Chronic fatigue syndrome, for example, is an extreme toxicity where all the body systems and organs have been poisoned and particularly those of energy production in the mitochondria of the cells.

It is for this reason that most naturopaths do not like disease labels although they are forced to work with them by the consensus reality. They prefer to treat everyone on an individual basis unlike allopathic medicine which has prescribed approaches for each cluster of symptoms given a particular disease label. This is a big part of why many natural health approaches cannot be proven using the same research methods as allopathic medicine ie: treating everyone with the same disease label with the same drug or protocol.

Another issue is that different specialists may be supervising care of the different disease labels the patient receives so that no one practitioner is coordinating overall care. This can be why the elderly end up taking quite so many drugs.

Holistic medicine practitioners also consider the possibility of symptoms being a physical manifestation of an energetic imbalance and seek to address the cause. They may do this using techniques such as homeopathy, vibrational remedies and acupuncture. This approach does require the active participation of the patient and many either don’t want to take responsibility for their health – or don’t even believe that it is possible – preferring to hand all the responsibility to the doctor or practitioner.

 

Fatigue syndromes

There is much debate about whether chronic fatigue, and fibromyalgia exist (amongst those that don’t suffer from them) or whether they are psychosomatic. Ultimately practically all disease is psychosomatic which is why no amount of pharmaceuticals will ever ‘cure’ a disease.
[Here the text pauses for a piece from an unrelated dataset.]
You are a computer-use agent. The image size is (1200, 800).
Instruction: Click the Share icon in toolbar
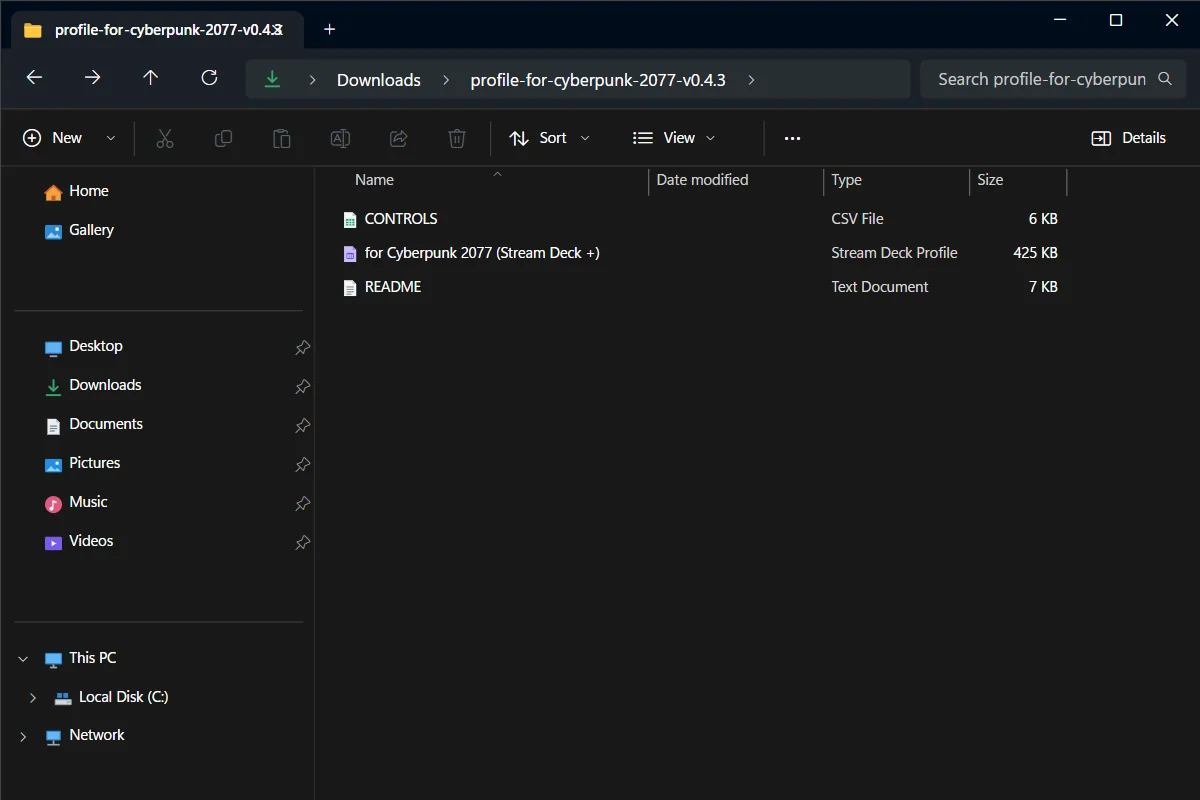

Which is not to say that the disease is not real – the disease is very real – it is just created by factors that allopathic medicine either doesn’t care to address or to recognise.

I don’t even like having to use the terms chronic fatigue syndrome, fibromyalgia or autoimmune disease because although the symptoms are very real and debilitating, I don’t think these diseases exist as discrete entities in themselves.

Fatigue is a symptom of chronic toxicity and in particular toxicity with toxic metals and the big daddy of toxins: mercury from dental amalgam and vaccinations. It is a symptom of poisoning – poisoning that affects every system and organ in the body and which also poisons energy production in the cells. This results in a profound fatigue and all the other distressing symptoms associated with these disorders.

When I really understood this I was willing to ride out the storms knowing that even when I felt and looked dreadful that this was an important step towards undoing all the harm that had been done over the decades by suppressing symptom after symptom (or ‘disease’ after ‘disease’).

After 40 years of being medicalised, my body was a little like a pressure cooker at full steam. The steam had to be allowed to escape slowly in a controlled manner, otherwise it will wallpaper your ceiling! In the same way, the detoxification symptoms have to be permitted to be expressed and they will do this a specific order. Once you have set the processes of detoxification in train, they will express themselves in the order that they need to – provided you give the body the nutrients it needs.

The most important thing is to understand that what the doctors have labelled as disease are detoxification symptoms and to permit them. So I welcomed all the symptoms as steps on the path to recovery knowing that my body had the wherewithal to do the work and it just needed cooperation and support from me.

When you really understand this you will realise what a nonsense the diagnostic criteria for fibromyalgia, for example, are. Which require that there are 11 out of 18 specified tender points in more than one quadrant of the body for more than a few months along with a few other symptoms – all of metal toxicity.

Allopathic medicine is currently wilfully or ignorantly looking down the wrong end of the telescope. And, although practically every news report on the subject ends with the hope of a cure on the way for disease X, I wouldn’t hold your breath.